Election analysis

By | March 4, 2008

I pressed a US resident friend today….

Assuming Obama wins the nomination he reckons he’ll have no problem beating McCain unless:

1. There is a terrorist attack on American soil
2. One of McCain’s serving sons is killed
3. Bush invades Iran
4. Obama is caught with a white woman or a prostitute

We reckon the first two could be easily arranged. We presume the Iranian invasion is out of the question, but hey, you never know. We pray Obama has been behaving.

45 thoughts on “Election analysis

  1. SK

    A friend of mine who is a US citizen (and member of the democratic party) said Obama would do well until people start to think about the idea of having a black first family. She doesn’t think the US is ready for that.

  2. Rob Hickey

    SK is right – America will not elect a black president. There will be enough people who, once inside the voting booth, will suddenly get all conservative.

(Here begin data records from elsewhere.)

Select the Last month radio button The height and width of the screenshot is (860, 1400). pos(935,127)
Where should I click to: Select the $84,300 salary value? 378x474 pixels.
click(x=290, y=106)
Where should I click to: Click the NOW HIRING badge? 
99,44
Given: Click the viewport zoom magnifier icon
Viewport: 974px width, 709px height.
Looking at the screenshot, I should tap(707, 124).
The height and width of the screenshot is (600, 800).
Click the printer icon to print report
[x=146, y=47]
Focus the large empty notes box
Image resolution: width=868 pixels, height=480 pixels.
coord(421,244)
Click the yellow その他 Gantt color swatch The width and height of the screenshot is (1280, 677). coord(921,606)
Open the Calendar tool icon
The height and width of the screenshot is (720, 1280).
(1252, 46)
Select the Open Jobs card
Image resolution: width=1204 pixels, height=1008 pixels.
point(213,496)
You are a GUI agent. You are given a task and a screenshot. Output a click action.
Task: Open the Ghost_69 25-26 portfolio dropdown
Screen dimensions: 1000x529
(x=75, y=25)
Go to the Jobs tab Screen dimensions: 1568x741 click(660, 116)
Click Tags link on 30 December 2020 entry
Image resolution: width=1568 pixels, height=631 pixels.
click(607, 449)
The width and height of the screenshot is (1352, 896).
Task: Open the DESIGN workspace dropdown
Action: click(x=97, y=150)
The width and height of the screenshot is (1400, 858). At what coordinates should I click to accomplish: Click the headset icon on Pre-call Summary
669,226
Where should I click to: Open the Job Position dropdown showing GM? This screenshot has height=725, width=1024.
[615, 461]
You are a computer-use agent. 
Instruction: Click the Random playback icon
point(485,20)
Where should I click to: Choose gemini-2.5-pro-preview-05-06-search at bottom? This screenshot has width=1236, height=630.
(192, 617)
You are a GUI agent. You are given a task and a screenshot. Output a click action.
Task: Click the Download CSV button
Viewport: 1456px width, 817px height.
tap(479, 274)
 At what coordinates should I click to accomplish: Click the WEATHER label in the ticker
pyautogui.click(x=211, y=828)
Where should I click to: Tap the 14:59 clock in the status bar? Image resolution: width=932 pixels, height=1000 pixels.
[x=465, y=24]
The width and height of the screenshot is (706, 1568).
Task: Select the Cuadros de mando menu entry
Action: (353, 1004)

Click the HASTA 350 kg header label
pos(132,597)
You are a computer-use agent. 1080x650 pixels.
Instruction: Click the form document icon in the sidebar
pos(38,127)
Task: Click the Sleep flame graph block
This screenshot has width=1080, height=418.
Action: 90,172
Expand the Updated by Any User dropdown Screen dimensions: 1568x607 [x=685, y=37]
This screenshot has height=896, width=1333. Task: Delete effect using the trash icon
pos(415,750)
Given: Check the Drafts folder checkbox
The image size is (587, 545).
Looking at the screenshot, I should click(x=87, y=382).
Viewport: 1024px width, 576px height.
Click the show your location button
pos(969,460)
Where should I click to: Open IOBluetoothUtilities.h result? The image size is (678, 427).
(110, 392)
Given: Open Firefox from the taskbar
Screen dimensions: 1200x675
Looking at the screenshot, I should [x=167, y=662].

    Nor will they elect Clinton (if she somehow gets nominated) – the hatred of her is too strong in some camps and enough people who have not made their minds up yet, will be swayed by McCain as he looks the more “traditional” option, i.e. white old man.

  3. Pete

    >Obama is caught with a white woman

    “Sure, he can be the most powerful person on earth, run the worlds biggest economy, control the worlds most powerful army, order our sons to their deaths in pointless wars all over the world, as long as he keeps his hands off our women”.

    Nah. If they can’t cope with interracial sex, they’re not going to elect a black president.

    I wonder what would happen if McCain was caught with a black woman?

  4. Pete

    Although, if all the black voters in the US, many of whom have never voted, could be mobilised to vote for Obama, would there be enough of them to vote him in, even with no white support?

  5. Sarah Post author

    oooh McCain with a black woman.. now THAT would be an October surprise.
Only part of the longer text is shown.